Hizmetleri yaparken karşılarına çıkan tehditleri de yok edeceklerini vurgulayan Çavuşoğlu, "Bugün Afrin’de bu hareketi başlatıncaya kadar her türlü uyarıyı yaptık. Teröristlere yaptık. Onları uyardıkça, onlar bizim zafiyet gösterdiğimizi sandılar. Destek verenleri, silah verenleri uyardık. Onlara ideolojik olarak sempati duyanları da uyardık. ‘Bu bir terör örgütüdür’ dedik dinlemediler. Cumhurbaşkanımız, ‘Bir gece ansızın gelebiliriz’ dedi yine dinlemediler. Biz o zaman dedik ki biz de tepelerine bindik. Şundan emin olun yaptığımız iş hukukidir. Meşru müdafaadır. Uluslararası hukuka uygundur. BM Güvenlik Konseyinin kararlarına uygundur. Ne gerekiyorsa diplomasi için yaptık bilgilendirmeyi yaptık. Kimseden izin almadık. Herkese söyledik. BM, NATO komşu ülkelere, hatta ilişkilerimiz iyi olmadığı halde rejimin İstanbul başkonsolosluğuna bile nota verdik. Her şeyi kurallarına göre yaptık. Askerlerimiz girdi. Mehmetçiğimiz orada Rabbim onları korusun. ÖSO da orada. Dayanışma içinde nasıl Fırat Kalkanı bölgesini DAEŞ’ten temizlediysek Afrin’i de PKK ve YPG’den DAEŞ’ten temizleyeceğiz. Tertemiz edeceğiz" dedi.

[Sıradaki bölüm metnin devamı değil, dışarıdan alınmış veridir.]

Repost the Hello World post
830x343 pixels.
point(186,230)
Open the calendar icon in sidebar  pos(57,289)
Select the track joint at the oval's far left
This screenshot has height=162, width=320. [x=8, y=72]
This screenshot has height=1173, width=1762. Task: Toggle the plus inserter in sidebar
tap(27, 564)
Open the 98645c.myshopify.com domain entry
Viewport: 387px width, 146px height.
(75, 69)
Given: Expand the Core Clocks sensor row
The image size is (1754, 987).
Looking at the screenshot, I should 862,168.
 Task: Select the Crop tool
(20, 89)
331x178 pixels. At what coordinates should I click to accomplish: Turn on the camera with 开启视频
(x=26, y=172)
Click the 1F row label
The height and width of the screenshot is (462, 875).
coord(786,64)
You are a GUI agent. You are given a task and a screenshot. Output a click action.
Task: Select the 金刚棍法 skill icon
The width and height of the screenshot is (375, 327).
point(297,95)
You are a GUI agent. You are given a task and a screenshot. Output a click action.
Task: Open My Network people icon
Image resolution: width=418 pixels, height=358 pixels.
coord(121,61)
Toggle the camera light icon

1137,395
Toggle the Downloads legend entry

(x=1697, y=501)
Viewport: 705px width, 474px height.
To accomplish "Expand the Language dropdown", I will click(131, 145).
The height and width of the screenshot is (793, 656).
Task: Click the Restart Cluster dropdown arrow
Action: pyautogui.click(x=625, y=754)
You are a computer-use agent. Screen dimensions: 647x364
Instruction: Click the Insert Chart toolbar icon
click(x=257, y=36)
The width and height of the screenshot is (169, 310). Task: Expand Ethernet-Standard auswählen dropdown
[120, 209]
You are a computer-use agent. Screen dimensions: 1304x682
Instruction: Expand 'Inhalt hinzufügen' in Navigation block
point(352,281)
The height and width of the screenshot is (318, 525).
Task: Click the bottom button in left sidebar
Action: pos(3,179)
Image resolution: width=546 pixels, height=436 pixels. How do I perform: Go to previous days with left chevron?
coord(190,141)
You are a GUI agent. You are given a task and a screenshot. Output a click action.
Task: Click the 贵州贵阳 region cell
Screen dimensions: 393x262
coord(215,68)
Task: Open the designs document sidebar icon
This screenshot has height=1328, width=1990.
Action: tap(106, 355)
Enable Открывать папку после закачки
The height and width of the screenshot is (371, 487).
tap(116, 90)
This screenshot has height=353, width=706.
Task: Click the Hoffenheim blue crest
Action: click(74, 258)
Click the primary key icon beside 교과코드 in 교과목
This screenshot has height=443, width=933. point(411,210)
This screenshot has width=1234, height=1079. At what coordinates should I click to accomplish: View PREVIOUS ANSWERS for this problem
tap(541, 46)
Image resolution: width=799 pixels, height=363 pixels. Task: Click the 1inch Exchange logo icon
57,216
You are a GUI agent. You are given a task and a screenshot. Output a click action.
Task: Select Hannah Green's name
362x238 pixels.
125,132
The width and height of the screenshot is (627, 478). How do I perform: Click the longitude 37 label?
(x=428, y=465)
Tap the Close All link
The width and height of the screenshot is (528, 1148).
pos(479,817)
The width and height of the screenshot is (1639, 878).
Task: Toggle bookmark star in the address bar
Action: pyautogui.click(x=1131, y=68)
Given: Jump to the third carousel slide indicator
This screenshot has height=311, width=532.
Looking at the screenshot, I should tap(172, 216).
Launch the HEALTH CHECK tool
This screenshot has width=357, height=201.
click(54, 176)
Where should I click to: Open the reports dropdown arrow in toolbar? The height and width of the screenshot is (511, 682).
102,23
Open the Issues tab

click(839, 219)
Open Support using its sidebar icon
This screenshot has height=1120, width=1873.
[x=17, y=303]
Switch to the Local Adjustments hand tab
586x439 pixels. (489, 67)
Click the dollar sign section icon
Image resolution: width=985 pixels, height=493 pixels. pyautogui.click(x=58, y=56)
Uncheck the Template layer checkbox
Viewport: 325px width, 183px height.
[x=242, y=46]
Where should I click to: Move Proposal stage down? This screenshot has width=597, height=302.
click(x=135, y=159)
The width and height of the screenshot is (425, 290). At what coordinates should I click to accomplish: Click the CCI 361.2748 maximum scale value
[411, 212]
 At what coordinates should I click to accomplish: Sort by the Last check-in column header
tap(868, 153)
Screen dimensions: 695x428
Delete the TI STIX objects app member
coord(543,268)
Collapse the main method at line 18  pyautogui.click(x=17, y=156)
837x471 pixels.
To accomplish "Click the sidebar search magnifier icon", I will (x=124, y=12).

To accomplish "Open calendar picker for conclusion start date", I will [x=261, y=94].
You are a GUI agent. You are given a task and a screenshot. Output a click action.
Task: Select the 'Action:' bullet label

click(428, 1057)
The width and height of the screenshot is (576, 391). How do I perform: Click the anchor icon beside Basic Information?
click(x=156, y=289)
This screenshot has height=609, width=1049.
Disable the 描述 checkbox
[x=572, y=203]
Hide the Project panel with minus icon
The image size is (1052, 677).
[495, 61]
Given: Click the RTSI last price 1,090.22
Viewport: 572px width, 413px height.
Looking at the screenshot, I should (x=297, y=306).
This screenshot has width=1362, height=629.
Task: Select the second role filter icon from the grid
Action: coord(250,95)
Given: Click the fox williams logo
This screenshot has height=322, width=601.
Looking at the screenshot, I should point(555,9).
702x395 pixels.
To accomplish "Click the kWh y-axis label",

"Bize afra tafra yapmasın"

"Bize kimse akıl vermesin" diyen Mevlüt Çavuşoğlu, "Hele hele ders hiç vermesin. İnsani konularda kimse bize bir hatırlatmada bile bulunmasın. İnsani konularda dünyada Türkiye’den daha hassas bir ülke, daha hassas bir millet yoktur. İnsani yardımlarda dünyada açık ara birinci ülkeyiz milli gelire göre. Türkiye’deki 3,5 milyon Suriyeli'ye ev sahipliği yaparken kimse bize siviller ne olacak diye soru sormasın. Dünyadaki mazlumların yardımına koşan ilk ülke olurken oradaki sivillerin hali ne olacak diye kimse soru sormasın. Varsa bir katkın gel yap. Varsa bir düşüncen gel söyle. Terör örgütüne karşı mücadelemize doğrudan eleştiri yapamayıp da dolaylı yönlerden kamuoyu baskısından bir şey söylemiş olmak için bize gelip de kimse afra tafra yapmasın. Bizim üzerimizden iç siyaset popülizmi yapmasın kimse. Hele hele söylemediklerini Recep Tayyip Erdoğan’a söyleyemediklerini söyledik gibi sonra açıklamalara da koymasınlar. Türk milleti de tüm dünya da bilir ki Recep Tayyip Erdoğan kimsenin lafının altında kalmaz" ifadelerine yer verdi.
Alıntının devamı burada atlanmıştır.